IN 2002, Damien Oliver rode the Irish-trained Media Puzzle to Melbourne Cup victory. Next day, he attended the funeral of his beloved older brother Jason (Daniel McPherson), killed when his horse fell in barrier trials five days earlier.
Those events make a very agreeable film that doesn’t care whether you are a horse-racing fan or not. Stephen Curry is impressive as Damien. Brendan Gleeson is unstretched playing Irish trainer Dermot Weld. So, too, are Shaun Micalleff as Lee Freedman, for whom Damien usually rode, but who had no horse in that race, and Bill Hunter as Bart Cummings.
A line in “The Cup” asserts that Australia has more race horses than the US, Britain and Europe together (my wife and step-daughter have owned a couple that weren’t fast enough to win on the track).
Hopefully, its strong Australian cultural element will not deprive it of legs, heart and lungs to run well in cinemas overseas.

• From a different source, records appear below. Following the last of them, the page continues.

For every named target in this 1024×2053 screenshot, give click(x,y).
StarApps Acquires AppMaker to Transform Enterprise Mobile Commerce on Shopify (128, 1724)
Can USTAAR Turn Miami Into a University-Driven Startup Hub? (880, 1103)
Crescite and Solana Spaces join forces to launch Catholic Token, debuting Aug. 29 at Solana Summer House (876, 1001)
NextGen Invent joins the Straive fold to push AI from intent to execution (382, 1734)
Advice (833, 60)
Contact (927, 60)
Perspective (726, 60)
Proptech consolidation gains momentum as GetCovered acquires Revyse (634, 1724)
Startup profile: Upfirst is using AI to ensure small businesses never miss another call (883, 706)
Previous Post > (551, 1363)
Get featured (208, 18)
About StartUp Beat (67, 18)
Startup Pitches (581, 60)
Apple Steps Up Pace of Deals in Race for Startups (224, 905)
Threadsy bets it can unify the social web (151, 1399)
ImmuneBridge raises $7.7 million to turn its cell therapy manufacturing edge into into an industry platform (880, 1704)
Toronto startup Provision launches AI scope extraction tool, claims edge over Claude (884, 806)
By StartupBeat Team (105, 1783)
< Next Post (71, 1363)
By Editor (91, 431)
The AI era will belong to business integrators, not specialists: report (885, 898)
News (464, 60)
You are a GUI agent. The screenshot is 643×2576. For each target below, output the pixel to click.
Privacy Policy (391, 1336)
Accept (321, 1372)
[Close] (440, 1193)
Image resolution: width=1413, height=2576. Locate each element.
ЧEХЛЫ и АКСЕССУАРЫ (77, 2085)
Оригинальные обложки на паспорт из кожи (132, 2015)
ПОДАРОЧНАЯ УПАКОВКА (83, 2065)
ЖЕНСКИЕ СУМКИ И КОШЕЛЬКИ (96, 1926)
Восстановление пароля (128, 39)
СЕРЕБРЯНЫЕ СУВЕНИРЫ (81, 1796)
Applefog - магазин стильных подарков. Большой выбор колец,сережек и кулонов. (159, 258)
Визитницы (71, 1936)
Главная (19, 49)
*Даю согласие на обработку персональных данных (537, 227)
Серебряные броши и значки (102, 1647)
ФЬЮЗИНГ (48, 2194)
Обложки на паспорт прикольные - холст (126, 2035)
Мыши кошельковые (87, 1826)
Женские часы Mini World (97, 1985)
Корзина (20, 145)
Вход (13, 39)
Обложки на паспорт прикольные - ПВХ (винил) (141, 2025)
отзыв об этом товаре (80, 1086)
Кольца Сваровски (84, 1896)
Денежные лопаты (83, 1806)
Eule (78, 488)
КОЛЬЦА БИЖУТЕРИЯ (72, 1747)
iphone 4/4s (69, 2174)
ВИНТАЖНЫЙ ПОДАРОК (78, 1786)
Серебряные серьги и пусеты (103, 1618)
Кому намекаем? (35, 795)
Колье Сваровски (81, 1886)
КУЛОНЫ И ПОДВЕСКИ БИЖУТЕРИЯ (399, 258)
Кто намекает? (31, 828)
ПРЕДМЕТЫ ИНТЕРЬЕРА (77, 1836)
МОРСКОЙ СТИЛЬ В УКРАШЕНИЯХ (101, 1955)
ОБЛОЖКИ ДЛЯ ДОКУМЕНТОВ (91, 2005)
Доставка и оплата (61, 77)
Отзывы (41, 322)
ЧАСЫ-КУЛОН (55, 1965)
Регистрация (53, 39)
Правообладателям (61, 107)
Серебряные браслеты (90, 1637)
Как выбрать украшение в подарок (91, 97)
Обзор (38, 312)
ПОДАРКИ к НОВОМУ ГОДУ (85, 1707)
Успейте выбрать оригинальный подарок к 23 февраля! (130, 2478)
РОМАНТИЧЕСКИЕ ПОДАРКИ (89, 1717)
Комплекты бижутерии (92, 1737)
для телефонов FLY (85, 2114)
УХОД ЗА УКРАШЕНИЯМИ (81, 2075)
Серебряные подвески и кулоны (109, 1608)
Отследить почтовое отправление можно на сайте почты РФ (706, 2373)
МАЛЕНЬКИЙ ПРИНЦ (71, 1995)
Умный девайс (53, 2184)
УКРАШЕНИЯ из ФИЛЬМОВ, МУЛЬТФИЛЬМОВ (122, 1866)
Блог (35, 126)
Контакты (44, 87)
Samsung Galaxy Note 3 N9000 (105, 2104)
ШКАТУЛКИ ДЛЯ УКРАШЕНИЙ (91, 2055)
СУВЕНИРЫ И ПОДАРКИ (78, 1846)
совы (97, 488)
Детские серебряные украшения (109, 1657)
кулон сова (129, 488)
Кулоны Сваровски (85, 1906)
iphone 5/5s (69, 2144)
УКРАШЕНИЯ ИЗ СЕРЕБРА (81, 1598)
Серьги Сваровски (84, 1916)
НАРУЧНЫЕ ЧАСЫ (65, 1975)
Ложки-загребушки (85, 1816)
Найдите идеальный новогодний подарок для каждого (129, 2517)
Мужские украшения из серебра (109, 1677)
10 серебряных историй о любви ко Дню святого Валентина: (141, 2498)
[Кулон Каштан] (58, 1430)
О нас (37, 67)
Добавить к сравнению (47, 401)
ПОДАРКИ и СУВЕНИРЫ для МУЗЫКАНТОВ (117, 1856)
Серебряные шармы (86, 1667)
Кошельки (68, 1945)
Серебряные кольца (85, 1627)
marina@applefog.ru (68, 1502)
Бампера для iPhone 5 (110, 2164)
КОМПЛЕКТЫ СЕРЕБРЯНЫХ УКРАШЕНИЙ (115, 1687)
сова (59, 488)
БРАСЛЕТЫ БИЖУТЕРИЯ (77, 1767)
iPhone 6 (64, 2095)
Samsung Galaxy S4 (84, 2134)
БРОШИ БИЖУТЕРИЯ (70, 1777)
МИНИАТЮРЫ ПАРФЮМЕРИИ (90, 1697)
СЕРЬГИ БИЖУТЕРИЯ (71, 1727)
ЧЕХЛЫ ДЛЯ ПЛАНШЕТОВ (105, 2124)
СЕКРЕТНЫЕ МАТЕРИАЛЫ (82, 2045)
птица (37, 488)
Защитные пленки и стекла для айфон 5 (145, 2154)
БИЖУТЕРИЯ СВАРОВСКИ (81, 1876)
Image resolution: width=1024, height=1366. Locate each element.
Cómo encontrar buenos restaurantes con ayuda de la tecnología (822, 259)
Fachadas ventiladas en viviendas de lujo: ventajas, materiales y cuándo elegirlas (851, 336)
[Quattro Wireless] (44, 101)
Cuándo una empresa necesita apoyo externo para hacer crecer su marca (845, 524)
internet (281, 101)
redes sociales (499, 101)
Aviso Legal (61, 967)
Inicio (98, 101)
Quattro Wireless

Jason’s death isn’t its only font of deep emotional undercurrents. Writer/director Simon Wincer has assembled a large cast and archive footage to create impressive visual authenticity. Indeed, “The Cup” joins his TV series ”Lonesome Dove” (1989) and the 1983 feature “Phar Lap” in restoring my faith in him after the dreadful “Harlequin” (1980). And the horses are magnificent.